Мир Чарльза Диккенса i_074.jpg

Аппиева дорога.

Но думать так значило бы извратить природу возвышенного, которое Диккенс допускал в религии даже в этот унитарианский период своей жизни. Он постоянно обращается к жизни и наставлениям Христа, напоминая о нашем долге на земле, но это всегда Спаситель с прописной буквы. Понятен ужас Диккенса перед картиной Милле, где мальчик Иисус изображен с пораненной в работе рукой:

«Будьте любезны выбросить из головы все эти ваши идеи послерафаэлевского периода, всякие там религиозные помыслы и возвышенные рассуждения; забудьте о нежности, благоговении, печали, благородстве, святости, грации и красоте и, как приличествует этому случаю, с точки зрения прерафаэлита, приготовьте себя к тому, чтобы погрузиться в самую пучину низкого, гнусного, омерзительного и отталкивающего… Разденьте грязного пьяницу, попавшего в больницу с варикозным расширением вен, и вы увидите одного из плотников».

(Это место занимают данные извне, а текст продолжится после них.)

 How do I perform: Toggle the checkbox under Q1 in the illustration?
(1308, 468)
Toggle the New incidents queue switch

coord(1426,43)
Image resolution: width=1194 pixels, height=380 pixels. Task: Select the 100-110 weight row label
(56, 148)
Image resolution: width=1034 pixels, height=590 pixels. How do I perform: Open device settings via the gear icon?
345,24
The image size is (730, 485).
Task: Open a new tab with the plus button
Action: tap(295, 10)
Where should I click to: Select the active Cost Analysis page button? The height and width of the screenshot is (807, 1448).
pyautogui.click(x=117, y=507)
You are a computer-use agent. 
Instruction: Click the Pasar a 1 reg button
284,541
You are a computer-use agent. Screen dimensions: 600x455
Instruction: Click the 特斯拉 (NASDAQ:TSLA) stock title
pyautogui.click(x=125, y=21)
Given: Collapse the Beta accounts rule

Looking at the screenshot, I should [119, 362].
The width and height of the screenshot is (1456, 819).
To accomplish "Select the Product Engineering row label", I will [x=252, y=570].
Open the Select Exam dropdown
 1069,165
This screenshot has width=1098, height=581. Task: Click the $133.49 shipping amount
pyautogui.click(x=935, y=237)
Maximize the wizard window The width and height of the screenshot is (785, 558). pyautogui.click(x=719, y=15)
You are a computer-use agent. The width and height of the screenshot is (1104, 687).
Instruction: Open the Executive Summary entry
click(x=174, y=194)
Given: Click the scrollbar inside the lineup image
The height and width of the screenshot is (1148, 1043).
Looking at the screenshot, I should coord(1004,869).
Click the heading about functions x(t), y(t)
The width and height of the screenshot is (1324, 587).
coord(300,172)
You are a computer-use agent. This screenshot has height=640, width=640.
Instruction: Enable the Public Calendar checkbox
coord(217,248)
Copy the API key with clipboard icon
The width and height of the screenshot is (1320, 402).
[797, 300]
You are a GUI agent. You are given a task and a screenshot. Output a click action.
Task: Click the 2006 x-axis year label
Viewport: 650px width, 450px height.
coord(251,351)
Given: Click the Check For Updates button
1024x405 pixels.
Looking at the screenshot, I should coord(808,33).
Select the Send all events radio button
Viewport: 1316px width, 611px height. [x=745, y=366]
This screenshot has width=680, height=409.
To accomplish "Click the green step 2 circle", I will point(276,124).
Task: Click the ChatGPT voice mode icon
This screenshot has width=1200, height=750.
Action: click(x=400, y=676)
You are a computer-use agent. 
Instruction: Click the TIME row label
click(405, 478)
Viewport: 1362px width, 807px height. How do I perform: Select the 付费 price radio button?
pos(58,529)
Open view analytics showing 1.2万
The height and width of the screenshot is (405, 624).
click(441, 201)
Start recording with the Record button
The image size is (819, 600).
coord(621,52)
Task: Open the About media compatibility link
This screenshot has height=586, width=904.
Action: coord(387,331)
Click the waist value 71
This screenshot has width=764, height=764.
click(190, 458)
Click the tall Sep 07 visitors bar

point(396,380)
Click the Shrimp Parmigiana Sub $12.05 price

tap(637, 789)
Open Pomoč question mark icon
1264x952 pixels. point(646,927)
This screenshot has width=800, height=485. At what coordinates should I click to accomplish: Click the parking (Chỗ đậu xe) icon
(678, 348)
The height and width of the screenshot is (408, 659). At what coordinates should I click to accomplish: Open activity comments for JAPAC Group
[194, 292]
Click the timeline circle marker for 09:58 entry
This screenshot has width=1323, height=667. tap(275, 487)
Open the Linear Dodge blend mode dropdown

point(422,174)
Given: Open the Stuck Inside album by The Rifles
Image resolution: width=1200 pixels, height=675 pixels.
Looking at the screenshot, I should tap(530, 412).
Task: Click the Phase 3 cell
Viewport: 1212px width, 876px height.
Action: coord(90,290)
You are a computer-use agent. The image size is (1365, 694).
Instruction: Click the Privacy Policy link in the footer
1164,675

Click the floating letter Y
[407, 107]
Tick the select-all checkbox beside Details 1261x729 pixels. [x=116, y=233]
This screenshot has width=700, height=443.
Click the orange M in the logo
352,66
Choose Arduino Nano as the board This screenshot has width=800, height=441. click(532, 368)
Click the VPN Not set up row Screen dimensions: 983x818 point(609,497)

Такая брезгливость не очень вяжется с евангельской проповедью любви к бедным и больным и с образом верного этой заповеди защитника Джо, подметальщика улицы, и Марты из «Дэвида Копперфилда». Но мало того, что Милле погрешил против установлений красоты и благородства: он попытался оправдать свое заблуждение ссылками на прошлое, на живопись до Рафаэля{90}. Может быть, Диккенс знал, что немецкие собратья прерафаэлитов — «назарейцы» — перешли в католичество? Как бы то ни было, его настораживала сама тенденция равняться на прошлое, и в очерке о картине Милле он изобретает — и казнит на месте — невежественные «преньютонианские братства», в том числе в литературе. Исторические летописи и искусство прошлого не вправе мешать прогрессу, готовящему лучшее будущее, и в этом смысле заигрывать с историей и искусством особенно опасно, ибо зараза может проникнуть в образование и отравить юные умы. В 1853 году, во время своей второй поездки в Италию, он писал Форстеру из Венеции:

«Заранее укоряя вас в глухоте и черствости, ваш путеводитель, до краев напичканный вздором, побуждает вас восторгаться предметами, в которых нет ни грана воображения, природы, соразмеренности, закономерности — ровным счетом ничего. Вы покорно слушаетесь путеводителя и тому же учите сына. Тот завещает эту мудрость своему сыну — и так далее, и на добрые три четверти мир становится богаче надувательством и страданиями».

Однако в истории Англии оставалась священная область, которую щадили и недобросовестные летописцы. В «Истории Англии для детей» Диккенс писал: «Цивилизованный мир будет всегда с гордостью и благоговением вспоминать имена Бэкона, Спенсера и Шекспира». К этой троице можно бы прибавить и многих драматургов-«якобитов»{91}, от которых он унаследовал и темные страсти, и юмор. Юмором он прежде всех обязан Бену Джонсону. Поэтому в высшей степени знаменательно, что вскоре по возвращении в Англию он надолго увлечется любительским театром, сыграв заносчивого прихлебателя капитана Бобадила в пьесе Джонсона «Всяк в своем нраве». На спектакле присутствовала избранная публика: Карлейль, Теннисон, специально ради этого приехавший с острова Уайт{92}, Макриди, леди Холланд; на втором же представлении, данном в пользу детского приюта, были принц Альберт, герцог Кембриджский, Веллингтон и старый лорд Мельбурн. Не обошлось без саркастических замечаний, передавали, что знатная публика проявила завидную сдержанность на спектакле, но было и шумное одобрение, побудившее Диккенса на десяток лет отдаться любительским постановкам, которые стали для него самым дорогим и близким «посторонним» занятием.